QUANTI ANTIBIOTICI USANO GLI ITALIANI?

Il largo impiego degli antibiotici ha rivoluzionato l’approccio al trattamento di numerose malattie infettive, permettendo un netto miglioramento nell’epidemiologia delle stesse.
La comparsa della resistenza agli antibiotica rischia però di vanificare le conquiste effettuate dalla metà del XX secolo.
Come viene a svilupparsi tale resistenza? Le situazioni principali sono due: la resistenza naturale e quella acquisita. Nel primo caso ceppi batterici possono dimostrarsi naturalmente resistenti a una classe di antibiotici, ciò deriva da specifiche informazioni geniche che si traducono in meccanismi molto complessi di inibizione del principio attivo del farmaco.
Ovviamente, le informazioni contenute nei geni possono mutare. A ciò è collegata la seconda tipologia di resistenza, quella adattativa. Ceppi batterici sottoposti ad una spinta evolutiva, come l’azione antibiotica, possono essere indotti all’acquisizione di casuali e allo stesso tempo specifiche mutazioni, in grado di conferire resistenza. D’altronde, i batteri si comportano come qualsiasi altra tipologia di specie animale, che di fronte a una spinta evolutiva si estingue o si evolve. La caratteristica determinante in questo caso sta nella velocità di riproduzione dei ceppi batterici, dunque il processo evolutivo risulta nettamente accelerato rispetto a quello animale.
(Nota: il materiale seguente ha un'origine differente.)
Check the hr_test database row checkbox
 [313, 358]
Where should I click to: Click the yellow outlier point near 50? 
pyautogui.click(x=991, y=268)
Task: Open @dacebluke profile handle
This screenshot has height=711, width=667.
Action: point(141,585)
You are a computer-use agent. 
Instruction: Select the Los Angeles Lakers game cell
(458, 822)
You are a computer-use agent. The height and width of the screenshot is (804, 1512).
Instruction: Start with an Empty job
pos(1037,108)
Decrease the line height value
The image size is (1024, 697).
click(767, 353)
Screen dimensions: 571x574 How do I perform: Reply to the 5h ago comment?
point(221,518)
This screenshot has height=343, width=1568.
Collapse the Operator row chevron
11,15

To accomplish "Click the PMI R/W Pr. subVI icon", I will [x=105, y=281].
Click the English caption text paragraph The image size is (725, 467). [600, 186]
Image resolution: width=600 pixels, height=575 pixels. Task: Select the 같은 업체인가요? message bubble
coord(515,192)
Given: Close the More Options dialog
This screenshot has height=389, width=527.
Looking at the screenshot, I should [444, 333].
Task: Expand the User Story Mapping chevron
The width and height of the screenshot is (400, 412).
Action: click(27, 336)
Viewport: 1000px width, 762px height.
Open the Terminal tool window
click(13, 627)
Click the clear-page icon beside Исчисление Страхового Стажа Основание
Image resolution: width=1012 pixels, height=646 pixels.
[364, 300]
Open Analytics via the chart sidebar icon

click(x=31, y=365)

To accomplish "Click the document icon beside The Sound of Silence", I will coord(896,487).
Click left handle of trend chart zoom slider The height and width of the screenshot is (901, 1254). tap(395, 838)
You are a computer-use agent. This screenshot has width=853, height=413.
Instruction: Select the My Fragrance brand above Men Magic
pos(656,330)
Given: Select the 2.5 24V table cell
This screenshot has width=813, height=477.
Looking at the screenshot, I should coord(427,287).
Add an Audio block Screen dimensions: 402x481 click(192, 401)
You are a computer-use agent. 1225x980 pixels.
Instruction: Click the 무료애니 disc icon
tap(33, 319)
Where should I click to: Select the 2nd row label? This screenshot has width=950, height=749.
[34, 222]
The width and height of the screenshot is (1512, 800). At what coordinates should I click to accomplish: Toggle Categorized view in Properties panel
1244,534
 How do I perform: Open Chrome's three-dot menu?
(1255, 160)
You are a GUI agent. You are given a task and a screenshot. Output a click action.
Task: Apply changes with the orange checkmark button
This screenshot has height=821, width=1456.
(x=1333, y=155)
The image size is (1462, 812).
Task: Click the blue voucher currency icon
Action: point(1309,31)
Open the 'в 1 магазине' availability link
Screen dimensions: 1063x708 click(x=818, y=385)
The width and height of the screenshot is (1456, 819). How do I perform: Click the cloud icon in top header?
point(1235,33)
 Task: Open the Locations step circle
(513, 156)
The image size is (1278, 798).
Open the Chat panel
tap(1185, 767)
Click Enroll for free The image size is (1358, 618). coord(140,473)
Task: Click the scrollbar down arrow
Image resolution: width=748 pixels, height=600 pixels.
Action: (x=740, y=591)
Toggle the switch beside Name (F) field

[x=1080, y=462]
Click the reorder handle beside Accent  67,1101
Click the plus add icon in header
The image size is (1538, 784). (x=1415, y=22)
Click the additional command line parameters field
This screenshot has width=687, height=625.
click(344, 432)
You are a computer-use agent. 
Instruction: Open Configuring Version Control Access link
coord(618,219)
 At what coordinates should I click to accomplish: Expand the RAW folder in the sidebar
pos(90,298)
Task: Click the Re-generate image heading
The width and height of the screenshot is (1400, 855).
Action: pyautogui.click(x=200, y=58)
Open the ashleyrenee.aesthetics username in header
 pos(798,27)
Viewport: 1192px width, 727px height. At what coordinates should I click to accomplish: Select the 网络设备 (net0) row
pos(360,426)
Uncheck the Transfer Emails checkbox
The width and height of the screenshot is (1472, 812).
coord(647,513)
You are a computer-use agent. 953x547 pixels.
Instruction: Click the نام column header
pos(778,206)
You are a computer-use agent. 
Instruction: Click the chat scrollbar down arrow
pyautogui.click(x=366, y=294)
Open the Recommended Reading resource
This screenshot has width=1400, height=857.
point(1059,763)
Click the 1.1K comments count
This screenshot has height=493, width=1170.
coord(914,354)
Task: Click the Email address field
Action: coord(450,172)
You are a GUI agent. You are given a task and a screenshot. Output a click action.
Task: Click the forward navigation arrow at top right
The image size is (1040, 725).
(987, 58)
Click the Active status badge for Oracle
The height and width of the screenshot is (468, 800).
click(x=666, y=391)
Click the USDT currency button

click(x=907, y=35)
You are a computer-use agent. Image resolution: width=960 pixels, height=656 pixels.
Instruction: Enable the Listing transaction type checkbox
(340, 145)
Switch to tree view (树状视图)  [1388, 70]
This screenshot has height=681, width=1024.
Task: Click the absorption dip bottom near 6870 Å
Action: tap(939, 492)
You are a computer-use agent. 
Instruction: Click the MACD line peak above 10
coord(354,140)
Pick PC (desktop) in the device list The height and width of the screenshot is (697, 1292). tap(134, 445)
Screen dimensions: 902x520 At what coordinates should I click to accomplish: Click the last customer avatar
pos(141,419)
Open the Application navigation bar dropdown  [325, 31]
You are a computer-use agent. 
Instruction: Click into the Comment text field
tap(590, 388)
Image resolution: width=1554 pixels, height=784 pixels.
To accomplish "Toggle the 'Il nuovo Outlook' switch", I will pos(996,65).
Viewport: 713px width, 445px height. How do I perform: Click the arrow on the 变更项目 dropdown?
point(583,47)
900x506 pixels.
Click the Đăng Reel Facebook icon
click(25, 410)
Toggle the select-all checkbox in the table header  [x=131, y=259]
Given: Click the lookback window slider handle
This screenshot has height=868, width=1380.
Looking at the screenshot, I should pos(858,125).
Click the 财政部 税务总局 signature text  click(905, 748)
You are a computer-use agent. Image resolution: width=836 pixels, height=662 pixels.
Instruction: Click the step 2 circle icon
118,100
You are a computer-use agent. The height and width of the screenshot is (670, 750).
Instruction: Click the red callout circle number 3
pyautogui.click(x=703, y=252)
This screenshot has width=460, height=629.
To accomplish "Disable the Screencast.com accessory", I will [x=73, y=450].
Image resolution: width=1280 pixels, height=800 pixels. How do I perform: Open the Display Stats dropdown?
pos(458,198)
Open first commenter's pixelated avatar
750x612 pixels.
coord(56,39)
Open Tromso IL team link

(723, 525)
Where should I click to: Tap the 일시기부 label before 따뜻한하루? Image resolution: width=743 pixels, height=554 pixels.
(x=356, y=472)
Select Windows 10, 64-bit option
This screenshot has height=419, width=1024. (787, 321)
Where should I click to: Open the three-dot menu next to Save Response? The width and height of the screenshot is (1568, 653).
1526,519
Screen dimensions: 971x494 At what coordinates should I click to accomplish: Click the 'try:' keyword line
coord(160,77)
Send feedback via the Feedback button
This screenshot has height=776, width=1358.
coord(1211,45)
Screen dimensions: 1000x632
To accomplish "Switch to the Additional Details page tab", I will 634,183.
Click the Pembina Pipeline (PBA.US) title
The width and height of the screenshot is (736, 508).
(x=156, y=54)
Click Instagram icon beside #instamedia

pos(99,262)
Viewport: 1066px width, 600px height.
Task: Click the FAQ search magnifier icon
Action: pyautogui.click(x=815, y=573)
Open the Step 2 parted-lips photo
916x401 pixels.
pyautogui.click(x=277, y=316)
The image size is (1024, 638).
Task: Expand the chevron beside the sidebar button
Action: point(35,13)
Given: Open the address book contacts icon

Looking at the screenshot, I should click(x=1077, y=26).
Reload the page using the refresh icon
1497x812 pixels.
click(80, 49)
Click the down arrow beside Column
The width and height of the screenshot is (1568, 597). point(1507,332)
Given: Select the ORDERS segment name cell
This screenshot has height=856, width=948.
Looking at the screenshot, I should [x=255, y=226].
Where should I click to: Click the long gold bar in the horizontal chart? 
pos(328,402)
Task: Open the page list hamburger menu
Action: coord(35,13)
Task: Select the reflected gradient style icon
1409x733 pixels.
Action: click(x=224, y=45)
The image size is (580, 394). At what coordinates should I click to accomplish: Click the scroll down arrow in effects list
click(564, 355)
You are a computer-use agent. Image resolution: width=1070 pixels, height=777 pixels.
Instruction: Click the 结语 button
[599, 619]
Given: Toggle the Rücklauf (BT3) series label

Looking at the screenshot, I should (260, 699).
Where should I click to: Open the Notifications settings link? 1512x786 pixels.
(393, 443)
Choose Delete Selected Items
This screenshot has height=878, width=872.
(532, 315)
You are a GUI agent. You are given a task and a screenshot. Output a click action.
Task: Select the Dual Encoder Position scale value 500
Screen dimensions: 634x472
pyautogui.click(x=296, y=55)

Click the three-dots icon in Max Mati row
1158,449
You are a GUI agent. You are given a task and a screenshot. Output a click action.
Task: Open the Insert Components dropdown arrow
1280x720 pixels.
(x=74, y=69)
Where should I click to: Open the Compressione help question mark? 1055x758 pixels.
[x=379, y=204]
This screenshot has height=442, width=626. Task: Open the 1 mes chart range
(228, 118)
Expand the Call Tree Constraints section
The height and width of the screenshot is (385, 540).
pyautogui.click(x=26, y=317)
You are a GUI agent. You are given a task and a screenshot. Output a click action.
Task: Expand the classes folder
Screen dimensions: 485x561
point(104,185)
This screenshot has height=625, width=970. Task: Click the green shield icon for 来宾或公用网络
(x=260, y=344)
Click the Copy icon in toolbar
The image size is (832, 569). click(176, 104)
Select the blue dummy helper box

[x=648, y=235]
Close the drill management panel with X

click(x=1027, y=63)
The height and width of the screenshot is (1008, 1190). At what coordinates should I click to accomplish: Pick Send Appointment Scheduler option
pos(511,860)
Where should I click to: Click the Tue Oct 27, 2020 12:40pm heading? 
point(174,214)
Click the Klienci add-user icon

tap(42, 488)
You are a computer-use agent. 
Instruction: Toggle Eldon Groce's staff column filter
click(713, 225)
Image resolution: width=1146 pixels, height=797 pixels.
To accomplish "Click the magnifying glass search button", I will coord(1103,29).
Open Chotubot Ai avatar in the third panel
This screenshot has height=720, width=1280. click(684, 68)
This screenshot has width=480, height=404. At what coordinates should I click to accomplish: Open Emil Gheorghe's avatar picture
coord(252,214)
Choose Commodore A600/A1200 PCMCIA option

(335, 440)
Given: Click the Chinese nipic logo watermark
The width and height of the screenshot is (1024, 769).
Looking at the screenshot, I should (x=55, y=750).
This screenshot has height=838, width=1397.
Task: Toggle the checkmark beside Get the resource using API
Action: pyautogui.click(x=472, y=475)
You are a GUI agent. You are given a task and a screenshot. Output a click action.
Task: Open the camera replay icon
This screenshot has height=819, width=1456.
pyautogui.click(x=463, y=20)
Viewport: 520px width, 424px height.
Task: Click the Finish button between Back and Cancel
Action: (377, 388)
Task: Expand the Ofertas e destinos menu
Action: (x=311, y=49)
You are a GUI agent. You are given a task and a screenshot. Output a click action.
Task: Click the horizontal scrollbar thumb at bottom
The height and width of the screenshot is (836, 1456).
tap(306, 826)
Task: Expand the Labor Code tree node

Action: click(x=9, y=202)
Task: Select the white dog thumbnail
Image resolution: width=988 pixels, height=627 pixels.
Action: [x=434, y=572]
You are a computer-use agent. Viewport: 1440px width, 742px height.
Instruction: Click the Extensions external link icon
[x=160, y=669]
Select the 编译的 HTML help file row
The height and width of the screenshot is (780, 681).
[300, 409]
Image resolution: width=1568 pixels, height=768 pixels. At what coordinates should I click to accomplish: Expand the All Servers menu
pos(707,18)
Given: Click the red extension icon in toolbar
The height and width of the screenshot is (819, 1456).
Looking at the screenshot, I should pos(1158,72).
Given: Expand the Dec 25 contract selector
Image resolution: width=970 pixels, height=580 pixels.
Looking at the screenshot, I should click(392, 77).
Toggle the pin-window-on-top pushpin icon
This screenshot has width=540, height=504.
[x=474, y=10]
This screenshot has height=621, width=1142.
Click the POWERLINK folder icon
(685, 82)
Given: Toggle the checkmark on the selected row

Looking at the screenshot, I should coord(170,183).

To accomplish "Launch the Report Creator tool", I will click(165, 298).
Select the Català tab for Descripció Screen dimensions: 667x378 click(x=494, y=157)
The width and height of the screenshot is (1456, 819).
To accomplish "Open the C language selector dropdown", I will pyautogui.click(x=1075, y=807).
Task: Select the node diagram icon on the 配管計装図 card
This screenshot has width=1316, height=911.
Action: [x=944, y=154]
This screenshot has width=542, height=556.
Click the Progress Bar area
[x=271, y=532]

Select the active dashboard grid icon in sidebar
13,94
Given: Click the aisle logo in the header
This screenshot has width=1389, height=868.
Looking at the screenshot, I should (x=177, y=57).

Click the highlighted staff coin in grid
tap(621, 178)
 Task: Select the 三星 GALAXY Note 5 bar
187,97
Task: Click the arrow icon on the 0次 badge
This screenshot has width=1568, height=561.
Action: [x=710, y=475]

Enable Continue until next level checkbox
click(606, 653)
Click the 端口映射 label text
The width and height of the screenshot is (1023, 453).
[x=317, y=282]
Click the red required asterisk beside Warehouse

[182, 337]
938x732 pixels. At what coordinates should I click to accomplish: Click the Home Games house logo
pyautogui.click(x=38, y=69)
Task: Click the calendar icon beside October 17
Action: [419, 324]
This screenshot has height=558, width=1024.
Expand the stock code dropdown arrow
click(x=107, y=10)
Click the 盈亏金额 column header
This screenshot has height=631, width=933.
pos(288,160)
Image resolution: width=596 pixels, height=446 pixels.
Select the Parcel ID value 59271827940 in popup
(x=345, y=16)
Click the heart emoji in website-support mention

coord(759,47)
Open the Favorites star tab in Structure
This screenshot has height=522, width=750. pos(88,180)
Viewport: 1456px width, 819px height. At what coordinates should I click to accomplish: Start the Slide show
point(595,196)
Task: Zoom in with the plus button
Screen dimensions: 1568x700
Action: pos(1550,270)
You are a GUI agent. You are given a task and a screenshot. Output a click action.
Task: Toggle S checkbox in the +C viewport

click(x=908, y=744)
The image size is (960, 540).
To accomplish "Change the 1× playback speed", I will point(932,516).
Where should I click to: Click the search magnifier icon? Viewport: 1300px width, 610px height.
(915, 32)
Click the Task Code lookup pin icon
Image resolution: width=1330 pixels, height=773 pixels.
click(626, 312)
Mettendo alla prova i batteri con cui naturalmente veniamo a contatto, li abbiamo spinti all’acquisizione di resistenza anche multiple, per un ampio spettro di antibiotici. Una delle soluzioni alla problematica, oltre la necessità di ricercare nuove tipologie di antibiotici, consiste nella ottimizzazione nell’impiego dei farmaci. Impiegare antibiotici solamente quando ve ne è davvero il bisogno potrebbe diminuire la spinta evolutiva che esercitiamo nei confronti dei ceppi non ancora resistenti. 

Dati diffusi dal rapporto AIFA 2020, pubblicati a marzo del 2022, mostrano come il consumo di antibiotici in Italia sia diminuito notevolmente. Nel 2020 infatti si è riscontrata una flessione del 18,2% rispetto l’anno precedente. Tali numeri hanno permesso di centrare gli obiettivi prefissati dal Ministero della Sanità nel Piano Nazionale per il contrasto all’antimicrobico-resistenza, che prevedeva una riduzione nell’uso degli antibiotici superiore al 10% nel periodo 2016-2020.
Tuttavia, c’è da contestualizzare il dato, sia sul piano temporale che geografico. Il 2020 è stato un anno che ha visto una riduzione delle malattie infettive di matrice batterica, visto il vasto impiego di mascherine per la lotta alla pandemia da Sars-CoV2. I prossimi anni saranno sicuramente determinanti per valutare un vero cambiamento nella cultura della prevenzione e del trattamento alle malattie infettive. Altro appunto necessario consiste nel calare i dati nel contesto europeo. L’Italia risulta avere un consumo di antibiotici ancora superiore la media UE, sia in ambito di consumo ospedaliero che territoriale, così come risultano più elevati i tassi di antibiotico resistenza riscontrati. Rilevazioni OCSE mostrano infatti la preoccupante crescita del dato che in Italia toccherà, nel 2030, il 32% in più di incidenza rispetto al paese occidentale con meno casi (Islanda). L’unica possibilità per evitare tale incremento è una riduzione e una maggiore consapevolezza nell’utilizzo degli antibiotici.